The following rules govern priority among conflicting security interests in the same deposit account:
Okla. Stat. tit. 12A, § 1-9-327
Oklahoma Code Comment
These priority rules change the law in Oklahoma and most states by allowing the depository institution where the deposit account is maintained a means to achieve priority over competing secured parties tracing the proceeds of their security interests into the deposit account. See revised section 9-327(1), (3), (4) . Under prior law, the depository bank was largely limited to set-off rights which would normally be subordinate to a known proceeds claim. See generally Alvin C. Harrell, Security Interests in Deposit Accounts: A Unique Relationship Between the UCC and Other Law, 23 U.C.C. L.J. 153 (1990).
A deposit account is a "demand, time, savings, passbook or like account maintained in a bank." A "bank" is defined to include a "bank, savings bank, savings and loan association, credit union, and trust company." Section 9- 102(a)(8) . The definition of deposit account does not include investment property or an account evidenced by an instrument. Section 9-102(a)(29) . This excludes securities, securities entitlements, securities accounts, commodity contracts and commodity accounts It also excludes accounts at depository institutions covered by a negotiable certificate of deposit or by a non-negotiable certificate of deposit which is in the ordinary course of business transferred by delivery with any necessary indorsement or assignment.

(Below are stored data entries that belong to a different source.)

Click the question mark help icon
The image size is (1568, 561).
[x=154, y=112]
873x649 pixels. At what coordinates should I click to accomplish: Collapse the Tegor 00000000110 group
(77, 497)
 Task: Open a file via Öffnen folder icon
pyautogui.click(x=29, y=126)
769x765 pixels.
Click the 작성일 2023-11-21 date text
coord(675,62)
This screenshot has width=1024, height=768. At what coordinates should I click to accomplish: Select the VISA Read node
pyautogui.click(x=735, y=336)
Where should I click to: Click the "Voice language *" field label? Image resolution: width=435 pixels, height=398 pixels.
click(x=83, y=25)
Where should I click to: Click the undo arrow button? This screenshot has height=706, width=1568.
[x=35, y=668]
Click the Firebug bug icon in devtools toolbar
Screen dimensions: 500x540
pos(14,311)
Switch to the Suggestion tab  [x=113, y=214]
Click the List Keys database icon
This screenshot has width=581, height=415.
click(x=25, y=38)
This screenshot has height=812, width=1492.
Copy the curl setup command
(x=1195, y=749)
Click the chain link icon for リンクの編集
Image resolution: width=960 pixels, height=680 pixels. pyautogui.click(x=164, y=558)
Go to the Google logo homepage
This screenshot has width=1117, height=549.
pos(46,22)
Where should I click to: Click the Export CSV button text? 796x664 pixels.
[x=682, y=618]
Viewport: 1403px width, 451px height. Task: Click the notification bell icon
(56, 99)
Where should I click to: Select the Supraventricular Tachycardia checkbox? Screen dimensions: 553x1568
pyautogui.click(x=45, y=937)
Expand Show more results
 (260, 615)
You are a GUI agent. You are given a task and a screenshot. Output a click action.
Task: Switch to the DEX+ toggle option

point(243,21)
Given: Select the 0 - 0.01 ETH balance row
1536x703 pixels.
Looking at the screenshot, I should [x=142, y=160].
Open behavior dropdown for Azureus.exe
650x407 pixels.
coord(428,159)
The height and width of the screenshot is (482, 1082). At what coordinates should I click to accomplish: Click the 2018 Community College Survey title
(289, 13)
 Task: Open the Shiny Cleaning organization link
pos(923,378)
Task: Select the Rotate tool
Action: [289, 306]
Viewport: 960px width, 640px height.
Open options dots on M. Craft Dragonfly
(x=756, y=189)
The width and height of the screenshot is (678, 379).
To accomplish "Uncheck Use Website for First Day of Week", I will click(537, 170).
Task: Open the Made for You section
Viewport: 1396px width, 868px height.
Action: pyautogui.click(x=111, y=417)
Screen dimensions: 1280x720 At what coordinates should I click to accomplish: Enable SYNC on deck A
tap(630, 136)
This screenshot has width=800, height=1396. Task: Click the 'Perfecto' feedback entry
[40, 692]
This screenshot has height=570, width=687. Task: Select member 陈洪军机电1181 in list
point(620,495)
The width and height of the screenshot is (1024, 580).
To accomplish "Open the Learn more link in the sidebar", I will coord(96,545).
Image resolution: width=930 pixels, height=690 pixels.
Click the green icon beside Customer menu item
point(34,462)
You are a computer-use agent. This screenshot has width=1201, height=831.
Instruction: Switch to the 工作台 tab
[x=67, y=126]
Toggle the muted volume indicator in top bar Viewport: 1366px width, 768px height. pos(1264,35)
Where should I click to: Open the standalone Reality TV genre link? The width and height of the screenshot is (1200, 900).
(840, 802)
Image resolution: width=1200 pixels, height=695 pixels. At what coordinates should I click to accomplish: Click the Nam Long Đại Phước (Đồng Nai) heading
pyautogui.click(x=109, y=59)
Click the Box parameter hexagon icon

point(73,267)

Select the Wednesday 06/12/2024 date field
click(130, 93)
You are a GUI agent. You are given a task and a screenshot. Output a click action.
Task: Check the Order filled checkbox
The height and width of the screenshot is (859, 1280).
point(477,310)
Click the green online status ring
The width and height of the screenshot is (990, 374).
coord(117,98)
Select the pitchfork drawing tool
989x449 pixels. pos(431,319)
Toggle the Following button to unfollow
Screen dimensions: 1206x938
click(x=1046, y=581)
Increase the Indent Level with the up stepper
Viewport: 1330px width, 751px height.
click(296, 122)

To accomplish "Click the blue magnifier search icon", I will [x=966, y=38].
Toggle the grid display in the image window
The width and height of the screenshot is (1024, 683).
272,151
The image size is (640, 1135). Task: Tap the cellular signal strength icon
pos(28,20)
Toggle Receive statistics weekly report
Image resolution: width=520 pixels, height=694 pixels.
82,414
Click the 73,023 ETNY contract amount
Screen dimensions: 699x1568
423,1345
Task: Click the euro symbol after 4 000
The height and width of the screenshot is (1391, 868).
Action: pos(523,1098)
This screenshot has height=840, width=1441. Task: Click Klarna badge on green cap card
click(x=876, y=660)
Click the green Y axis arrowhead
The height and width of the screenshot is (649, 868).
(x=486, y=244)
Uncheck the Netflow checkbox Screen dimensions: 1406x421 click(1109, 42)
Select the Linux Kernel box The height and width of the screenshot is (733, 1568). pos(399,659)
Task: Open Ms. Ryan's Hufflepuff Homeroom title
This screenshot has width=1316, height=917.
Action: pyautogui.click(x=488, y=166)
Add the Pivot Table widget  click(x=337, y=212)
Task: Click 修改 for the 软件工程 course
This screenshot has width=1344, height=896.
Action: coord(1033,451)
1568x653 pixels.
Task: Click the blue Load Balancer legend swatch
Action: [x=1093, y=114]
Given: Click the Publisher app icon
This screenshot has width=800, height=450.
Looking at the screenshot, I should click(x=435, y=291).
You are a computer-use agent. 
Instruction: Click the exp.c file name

Section 9-102(a)(47) . Thus the definition of "deposit account" maintains the former distinction between certificated and uncertificated certificates of deposit. An uncertificated certificate of deposit or a certificated certificate of deposit that does not qualify as an instrument will be a deposit account. Certificates of deposit that are covered by a negotiable certificate of deposit or by a non-negotiable certificate of deposit which is in the ordinary course of business transferred by delivery with any necessary indorsement or assignment are instruments. Section 9-102(a)(47) . This treatment of certificates of deposit in Oklahoma does not follow the approach of the prior non-uniform amendment to old Article 9 in Oklahoma. See Alvin C. Harrell, Security Interests in CDs: Some Recent Developments and Proposals, 48 Consumer Fin. L.Q. Rep. 338 (1994). Therefore, Oklahoma law is changed in this respect.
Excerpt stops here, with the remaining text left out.